Alguna vez nos hemos preguntado por qué en nuestros países los cohetes recibieron tan buena acogida, a diferencia de otros como los europeos y EE. UU., donde el uso de estos artefactos es casi nulo. A esta pregunta Rodas responde que la proliferación se debe a las celebraciones religiosas, y además “tiene trascendencia el impacto que se desea por parte de las masas humanas de la exaltación y las fiestas. No por algo don Francisco Pérez de Antón titula su novela Los hijos del incienso y de la pólvora, ya que nuestras costumbres tienen un profundo significado religioso pero a la vez violento”. Añade el historiador que otro factor es que “sirven como una especie de desfogue, de liberación, y constituyen una de las formas de grito en sociedades como la nuestra, donde las gargantas enmudecen ante diversas presiones y se tornan en manifestaciones que permiten dejar en libertad al hombre de expresar lo que siente. Quizás esto nos muestra también que somos una sociedad violenta, porque nacimos con este estigma y lo continuamos por siglos. A la gente le cuesta expresarse. Es una sociedad muy apagada, por eso una forma de expresarse es a través de estos juegos”.

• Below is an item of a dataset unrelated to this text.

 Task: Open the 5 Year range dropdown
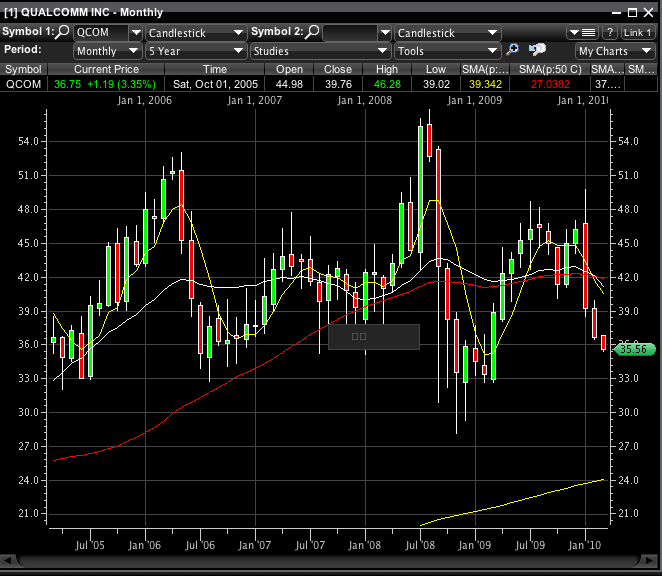coord(238,50)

Sobre el mismo tema, Urquizú añade que en nuestros países se acoge más la tradición porque en Europa y EE. UU. se utiliza mucho la madera como materia prima y otros materiales muy volátiles para la construcción, pero en América Latina se utilizan más el adobe y la piedra. En el aspecto social, según Urquizú: “Los juegos pirotécnicos que se usan actualmente son una pálida sombra de su uso en el periodo de la dominación española. Su uso actual es más recreativo, aunque, a gran escala —como pueden ser las llamadas luces Campero—, mueven la publicidad dentro de un mundo eminentemente capitalista”.
El historiador expone como ejemplo las celebraciones en las que se utilizan juegos pirotécnicos, como el Día de la Independencia, “cuyo uso puede ser asociado fácilmente al periodo de la dominación española; sin embargo, las luces Campero están emparentadas con los fuegos artificiales que se queman cada noche en Disneylandia, con fines recreativos, pero que a la vez mueven las ideas capitalistas de grandes empresas”.

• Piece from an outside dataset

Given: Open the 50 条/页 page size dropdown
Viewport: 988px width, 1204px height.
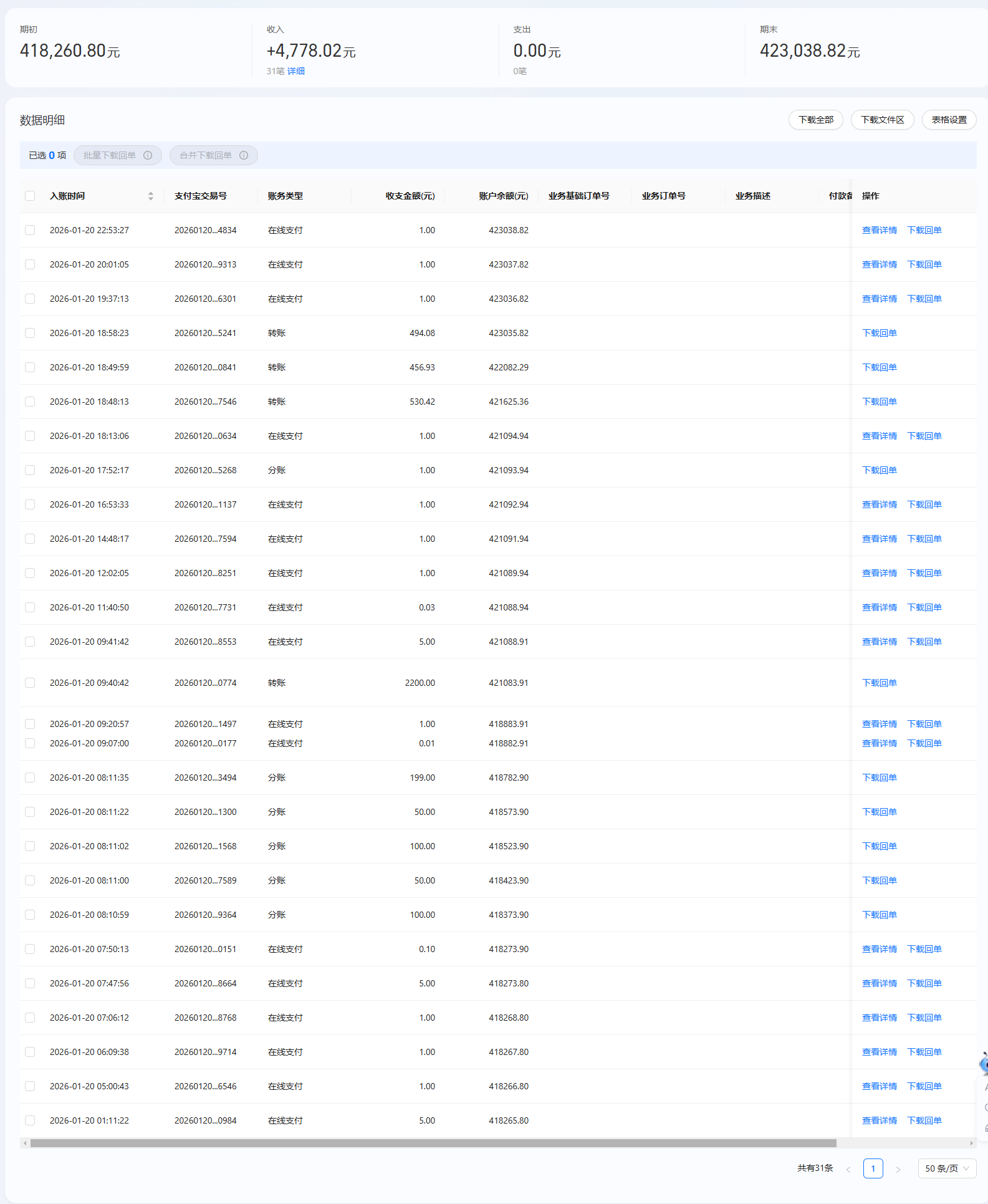Looking at the screenshot, I should coord(947,1168).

La llegada de los fuegos artificiales, como explicamos, se remonta a siglos atrás. Su uso en la actualidad puede ser una manifestación de gran alegría, pero también de grandes accidentes; todo depende del uso responsable que se les dé.
Definición
La palabra pirotecnia proviene del griego pur: fuego, y teckné: técnica, arte; o sea, el arte o la técnica de dominar el fuego.
En cuanto a fuegos artificiales, debemos considerar “artificial”, en su acepción latina, artifex, que significa obrero, artesano.
Legislación
Los canchinflines y los silbadores fueron prohibidos en forma definitiva hace dos años, aunque el proceso fue bastante duro, por la firme oposición del sector de coheteros, recuerda Edeliberto Cifuentes, jefe de la Unidad de Supervisión Administrativa de la Procuraduría de Derechos Humanos. Esta institución interpuso dos recursos de amparo para que fuera prohibida la producción, distribución y venta de canchinflines y silbadores, en 2005 y 2006. En ambos expedientes, la Corte Suprema de Justicia otorgó el amparo provisional.
Al final, el 13 de diciembre de 2007 se prohibió en forma definitiva “la importación, almacenamiento, fabricación y comercialización de silbadores y canchinflines”.
Pese a esa medida, Cifuentes añade que aún se calcula que entre 200 y 300 familias fabrican un producto similar a los mortales silbadores, y que aún entre dos y tres mil niños trabajan en la fabricación de todo tipo de cohetes.